▸ TASK REQUIREMENTS
Rename "GUI agent" to "desktop agent" in the lines running from the start of the records through the line containing "The height and". Reproduce those lines with everything else unchanged.

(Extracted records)

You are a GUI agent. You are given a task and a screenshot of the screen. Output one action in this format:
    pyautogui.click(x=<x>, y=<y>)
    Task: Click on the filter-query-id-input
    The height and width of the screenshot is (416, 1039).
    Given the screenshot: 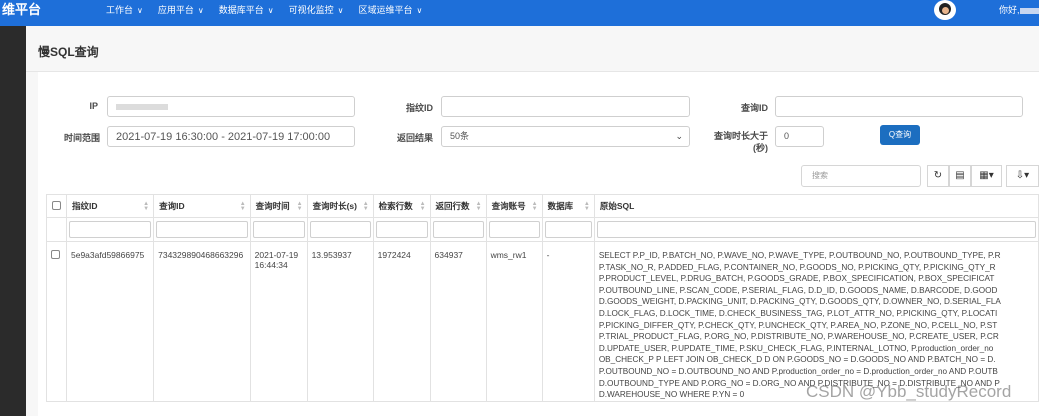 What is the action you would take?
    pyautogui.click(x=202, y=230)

▸ TASK RESPONSE
You are a desktop agent. You are given a task and a screenshot of the screen. Output one action in this format:
    pyautogui.click(x=<x>, y=<y>)
    Task: Click on the filter-query-id-input
    The height and width of the screenshot is (416, 1039).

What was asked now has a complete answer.